In either case it is necessary to have bioreactors where the temperature and exposure time can be controlled. It is also necessary to remove the cherries from the hot process quickly in order to subject them to the cooling process.
The cooling process is carried out by immersion in clean water at a temperature between 5 and 15°C.
Everything will depend on the specific protocol designed by the producer and the volume of the coffee mass being treated.
If the volume of coffee is very large, it is best to opt for water at 5°C so that the coffee mass can be cooled in the shortest possible time.
In this case it will also be necessary to think about the equipment for cooling the water.
If, in addition, a controlled anaerobic fermentation is to be carried out, it will be necessary to have bioreactors suitable for this purpose.
And with the necessary equipment to monitor the change in enzyme levels, pH and Brix degrees of the mucilage to determine when the fermentation process should be terminated.
All this leads us to conclude that applying the thermal shock process correctly is complex.

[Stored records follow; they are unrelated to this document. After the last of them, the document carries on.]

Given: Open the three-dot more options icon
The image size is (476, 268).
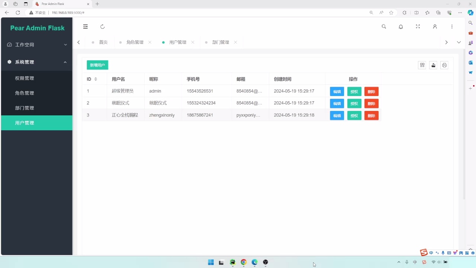Looking at the screenshot, I should point(452,26).
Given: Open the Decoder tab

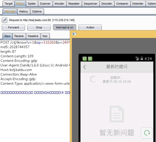Looking at the screenshot, I should 107,4.
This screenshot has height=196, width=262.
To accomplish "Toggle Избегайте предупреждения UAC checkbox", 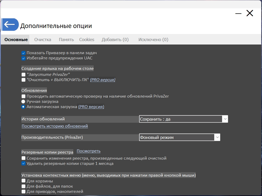I will (x=23, y=58).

And it must be coupled to a very strict controlled fermentation process if differentiated and consistent cups are to be obtained over time. This requires specialized equipment and trained personnel to monitor and carry out the processes.
8. The applications of thermal shock in coffee processing are just beginning to be explored
Up to this point we have focused on describing in general terms the protocol of thermal shock coupled with anaerobic fermentation processes. While there are several pioneers in the application of thermal shock in coffee processing protocols, the applications of thermal shock in coffee processing are just beginning to be explored.

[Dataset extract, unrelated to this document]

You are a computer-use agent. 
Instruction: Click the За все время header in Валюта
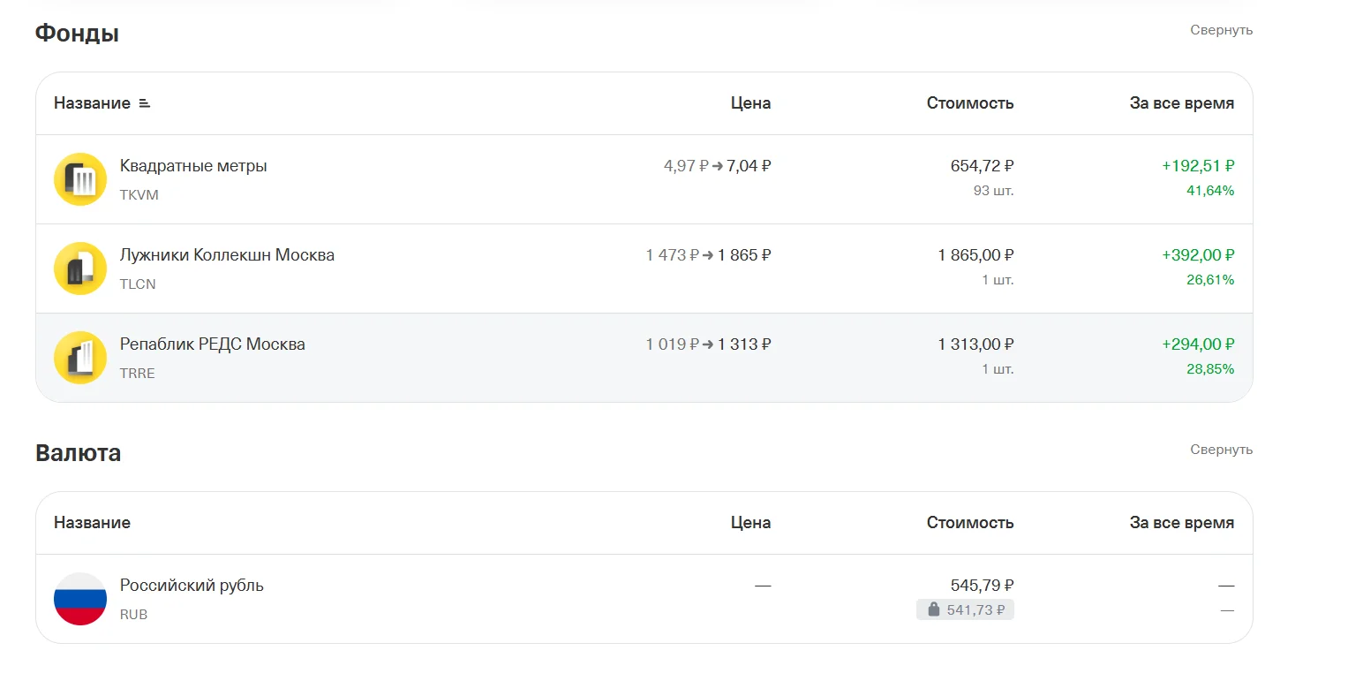(1182, 523)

As an example, here is one of Thermal Shock protocols applied to coffee:
- Harvesting overripe cherries when the mucilage has a high Brix concentration.

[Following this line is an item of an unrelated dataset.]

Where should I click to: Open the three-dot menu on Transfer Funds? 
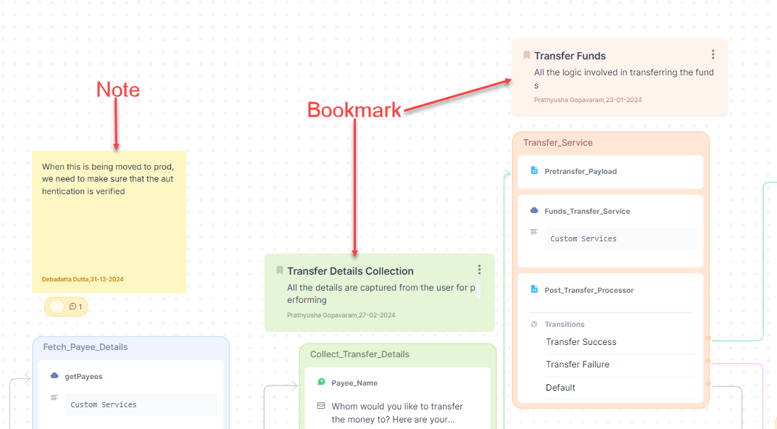pyautogui.click(x=712, y=55)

- Flotation of the harvested cherries in tanks with water and ozone to disinfect them and eliminate the floats (pasillas).
- First fermentation inside bioreactors with CO2 injection.
- Collection of the coffee honey waters (mieles de café) produced during the first fermentation.
- Inoculation of the coffee honey waters collected from the first fermentation with specific indigenous microorganisms that have been isolated and selected from coffee cherries.
- Anaerobic fermentation of the inoculated honey waters in bioreactors.
- Pulping of coffee cherries.
- Mixing of the pulped coffee cherries with the previously fermented mucilage in bioreactors where the third fermentation takes place.
This fermentation is carried out with constant and slow agitation at low temperatures for 120 hours until a pressure of 20 psi is reached inside the fermentation tanks.
- Thermal shock by increasing the temperature inside the bioreactor to 40°C for a short period of time which allows the mucilage juices to penetrate the bean structure.
- Washing of the coffee beans with cold water at 12°C.
- Slow drying of the coffee beans at low temperature inside a dehydrator where CO2 or nitrogen is injected to slowly eliminate the humidity of the bean while avoiding the formation of molds. In this way the coffee beans are not exposed to oxidation processes nor are the flavor and aroma precursors destroyed by the effect of heat.
There is still much that to discover and explore in the exciting world of coffee processing, and the possibilities of creating differentiated coffees and different protocols of controlled fermentation and thermal shock in coffee processing are almost infinite.
However, a high degree of knowledge and investment in infrastructure as well as in specialized human talent is required in order to achieve consistent and replicable results. This combined with the fact that these processes are complex imply to a certain degree that these processes are not within the reach of every coffee producer.
But those with the possibility of successfully carrying them out will undoubtedly have an outstanding place for their coffee within the market of differentiated and exotic coffees.